### [DIRECTIONS]
Everything from the line containing "April 2015 (22, 2360)" through the final line of the listing below should be given again, word for word, and nothing else.

### [EXERCISE DATA]
◇ ◇ ◇ ◇

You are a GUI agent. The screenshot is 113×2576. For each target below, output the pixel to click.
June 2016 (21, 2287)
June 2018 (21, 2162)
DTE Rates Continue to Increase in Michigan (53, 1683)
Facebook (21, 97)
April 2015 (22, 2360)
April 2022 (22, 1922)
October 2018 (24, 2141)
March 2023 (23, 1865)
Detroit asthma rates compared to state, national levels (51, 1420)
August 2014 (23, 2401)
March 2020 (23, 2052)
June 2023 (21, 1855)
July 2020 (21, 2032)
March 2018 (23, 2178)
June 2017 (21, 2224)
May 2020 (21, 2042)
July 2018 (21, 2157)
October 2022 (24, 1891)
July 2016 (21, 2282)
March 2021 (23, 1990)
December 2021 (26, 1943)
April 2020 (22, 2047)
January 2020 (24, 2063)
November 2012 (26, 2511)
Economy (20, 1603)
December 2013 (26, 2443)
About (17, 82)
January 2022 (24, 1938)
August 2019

◇ ◇ ◇ ◇

### [EXERCISE RESULT]
April 2015 (22, 2360)
April 2022 (22, 1922)
October 2018 (24, 2141)
March 2023 (23, 1865)
Detroit asthma rates compared to state, national levels (51, 1420)
August 2014 (23, 2401)
March 2020 (23, 2052)
June 2023 (21, 1855)
July 2020 (21, 2032)
March 2018 (23, 2178)
June 2017 (21, 2224)
May 2020 (21, 2042)
July 2018 (21, 2157)
October 2022 (24, 1891)
July 2016 (21, 2282)
March 2021 (23, 1990)
December 2021 (26, 1943)
April 2020 (22, 2047)
January 2020 (24, 2063)
November 2012 (26, 2511)
Economy (20, 1603)
December 2013 (26, 2443)
About (17, 82)
January 2022 (24, 1938)
August 2019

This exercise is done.